高防服务器API有哪些常见误区

关于高防服务器API的常见误区，以下是一些主要的误区：
### 误区一：WAF、API网关、渗透测试等策略能完全保护API
- WAF的保护范围有限：WAF（Web应用防火墙）在一定程度上可以防御诸如注入、跨站点脚本、CSRF、会话劫持和Cookie中毒等API攻击，但无法保护API上流动的数据安全问题，缺乏对0day攻击以及OWASP API Top10中许多业务逻辑方面的漏洞攻击的保护，也不具备Bot检测、低频慢速的攻击行为分析功能。

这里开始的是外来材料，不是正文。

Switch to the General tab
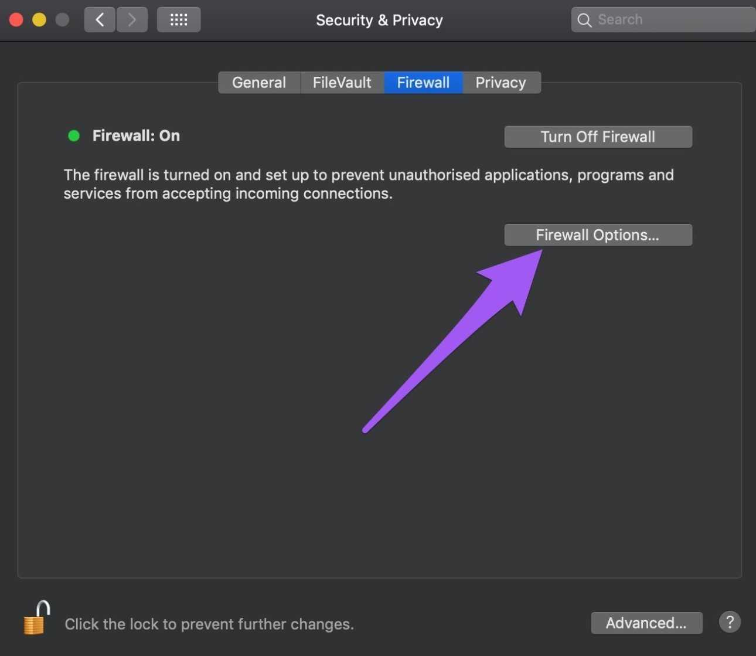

- API网关的功能不足：API网关旨在管理API的生命周期、转换协议、路由API调用等，虽然具有身份验证和基于签名的引擎等功能，但不足以提供有效的API保护，无法阻止使用已获取认证凭证的攻击，也无法解决所有未记录和未托管的API安全问题。
- 渗透测试和IAST工具的局限性：定期的渗透测试和IAST工具的自动化测试可以减少API设计开发方面的漏洞，但无法覆盖所有API，尤其是敏捷研发时代API的研发迭代速度很快，自动化测试不能确保每一个API都被测试到，也难以覆盖利用多个API逻辑组合实现的复杂攻击场景。
### 误区二：不连接互联网环境下的API是足够安全的
- 内网应用仍可能受到攻击：很多安全人员认为没有连接互联网的内网应用就是安全的，但攻击者可以利用服务器端请求伪造（SSRF）之类的API漏洞，以某一台被攻陷的服务器为跳板，攻击企业内网上的应用。
### 误区三：只允许通过VPN访问的API是安全的
- VPN并非绝对安全：一些企业认为只允许通过VPN访问的API是安全的，但在新冠疫情之后，远程工作模式流行起来，VPN已成为企业普遍使用的远程访问工具，仅通过VPN访问并不能完全保证API的安全性。
通过了解这些常见误区，企业可以更好地加强API的安全防护措施，减少潜在的安全风险。